▽

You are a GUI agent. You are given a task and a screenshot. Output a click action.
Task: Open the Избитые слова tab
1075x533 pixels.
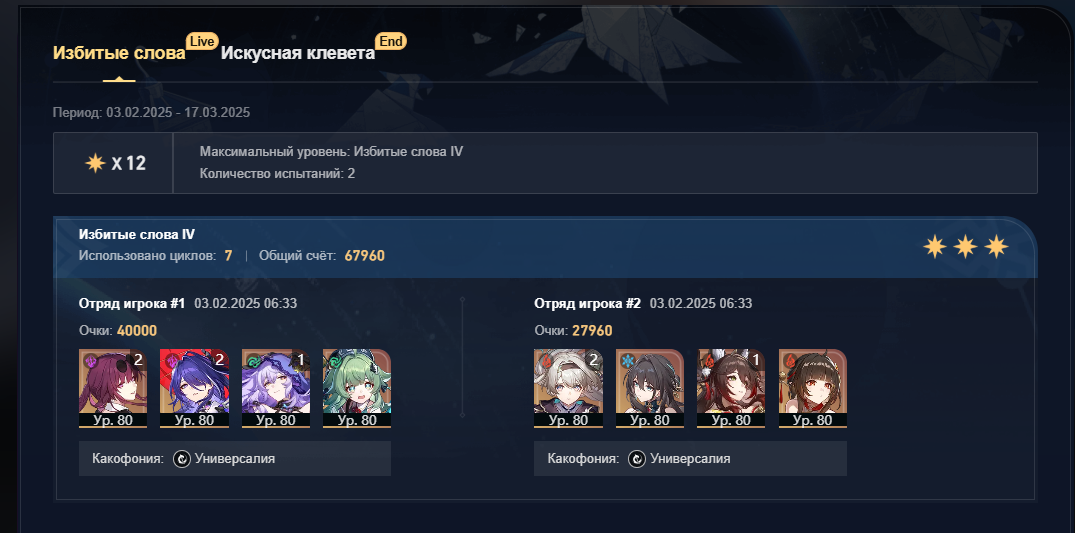pos(119,53)
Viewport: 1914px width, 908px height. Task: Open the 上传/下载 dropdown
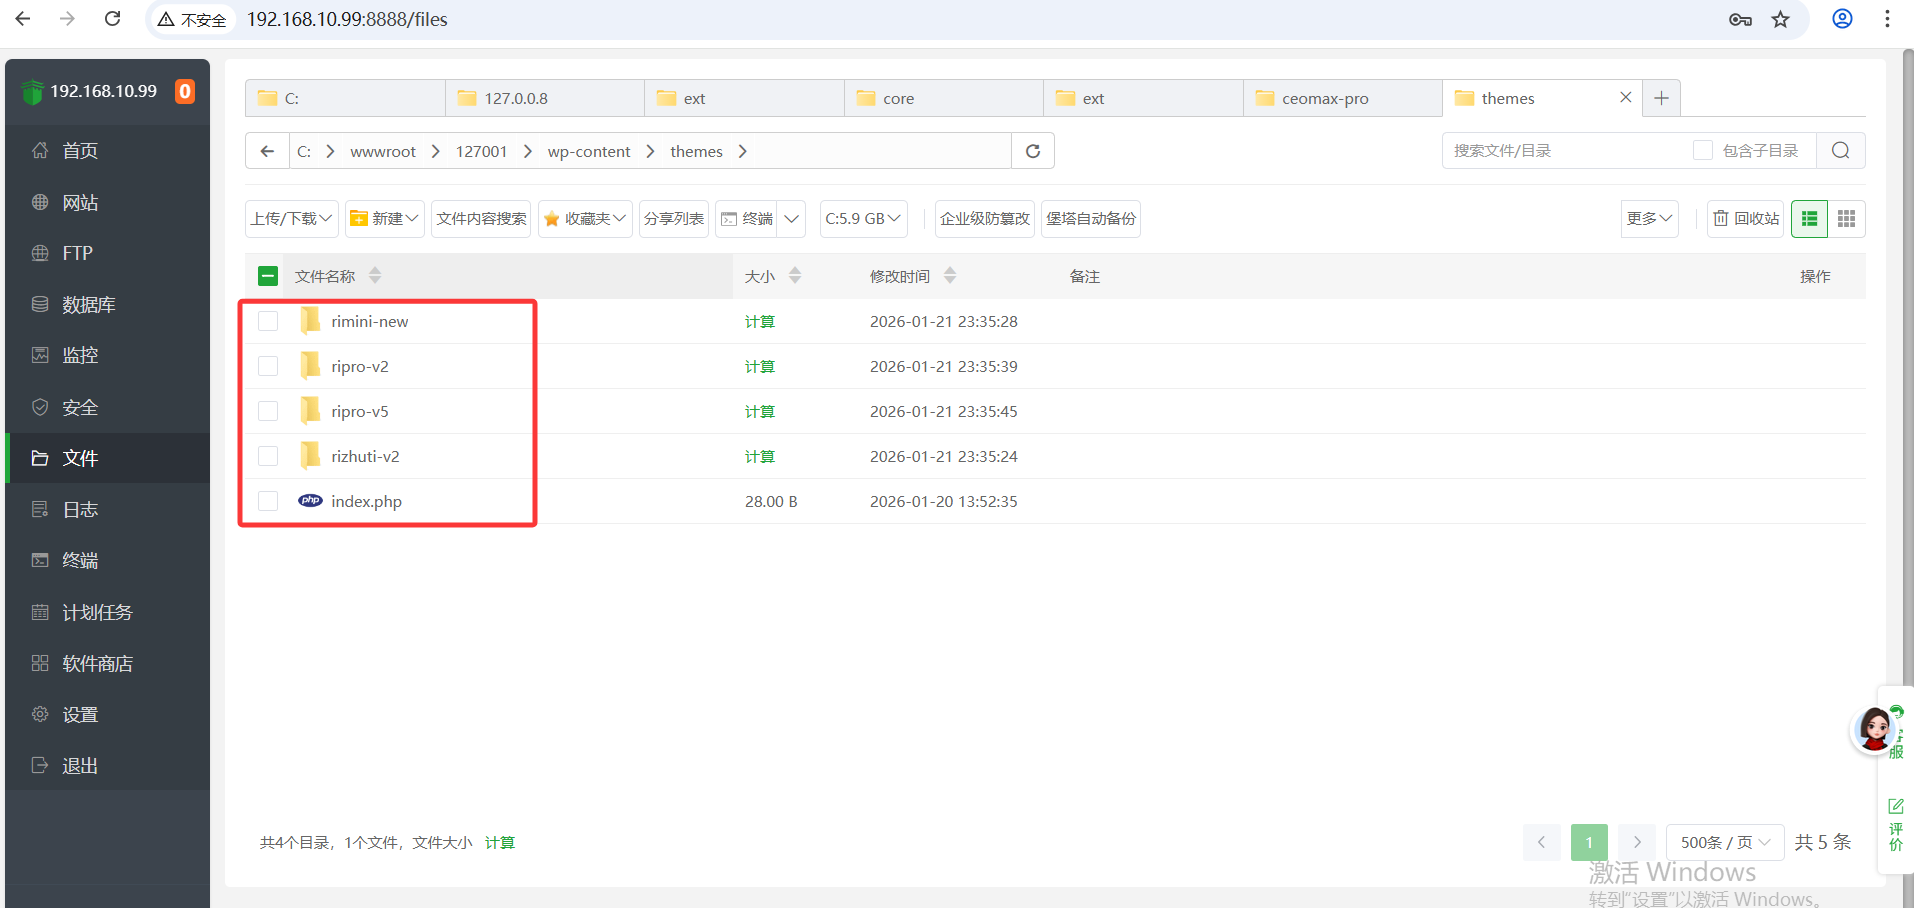[291, 219]
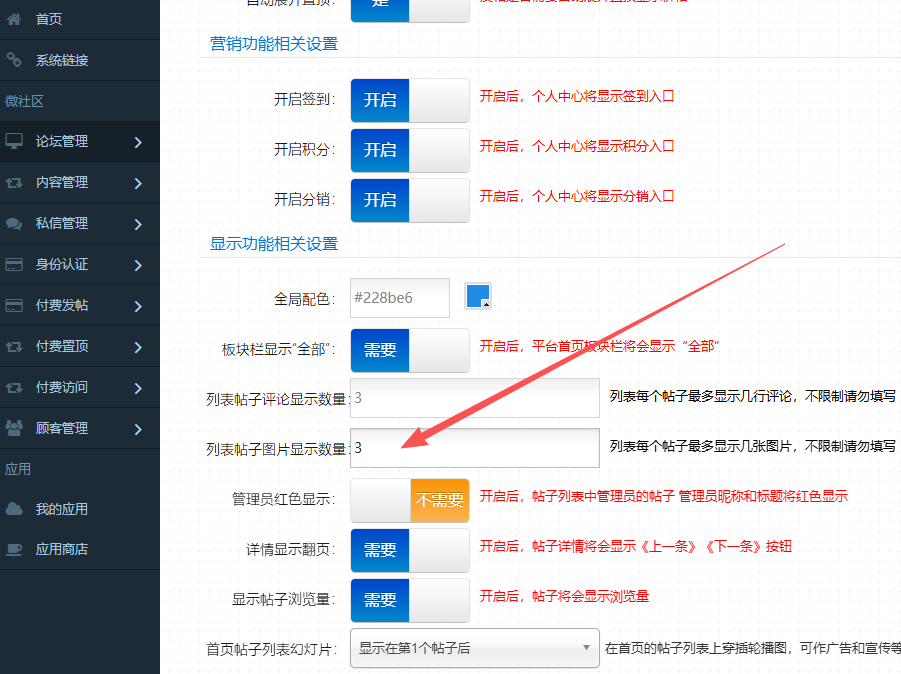The width and height of the screenshot is (901, 674).
Task: Click the users icon beside 顾客管理
Action: pyautogui.click(x=14, y=428)
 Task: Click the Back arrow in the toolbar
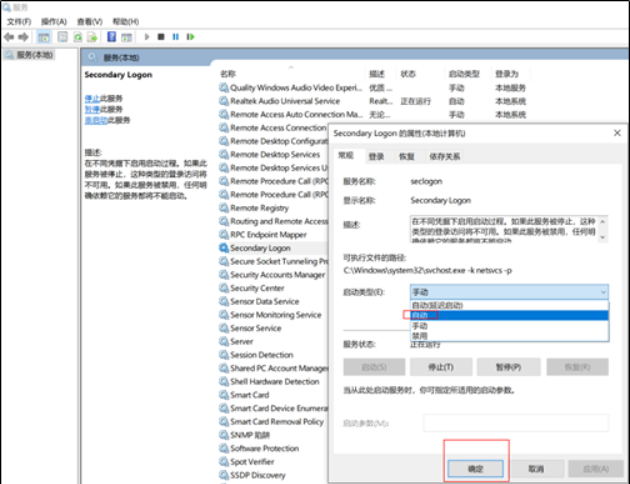[x=9, y=37]
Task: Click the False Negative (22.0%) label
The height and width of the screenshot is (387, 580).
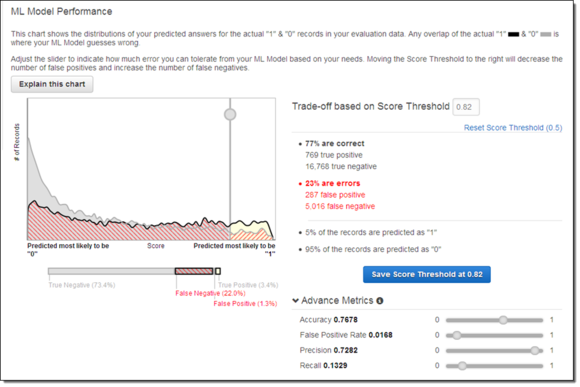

△

### ASSIGNMENT:
Every line of the listing above is to be repeated exactly, with its pictures left out.

### RESPONSE FOR THIS EXERCISE:
You are a GUI agent. You are given a task and a screenshot. Output a click action.
Task: Open the Избитые слова tab
1075x533 pixels.
pos(119,53)
Viewport: 1914px width, 908px height. Task: Open the 上传/下载 dropdown
[291, 219]
The width and height of the screenshot is (901, 674).
Task: Click the users icon beside 顾客管理
Action: pyautogui.click(x=14, y=428)
 Task: Click the Back arrow in the toolbar
[x=9, y=37]
Task: Click the False Negative (22.0%) label
The height and width of the screenshot is (387, 580).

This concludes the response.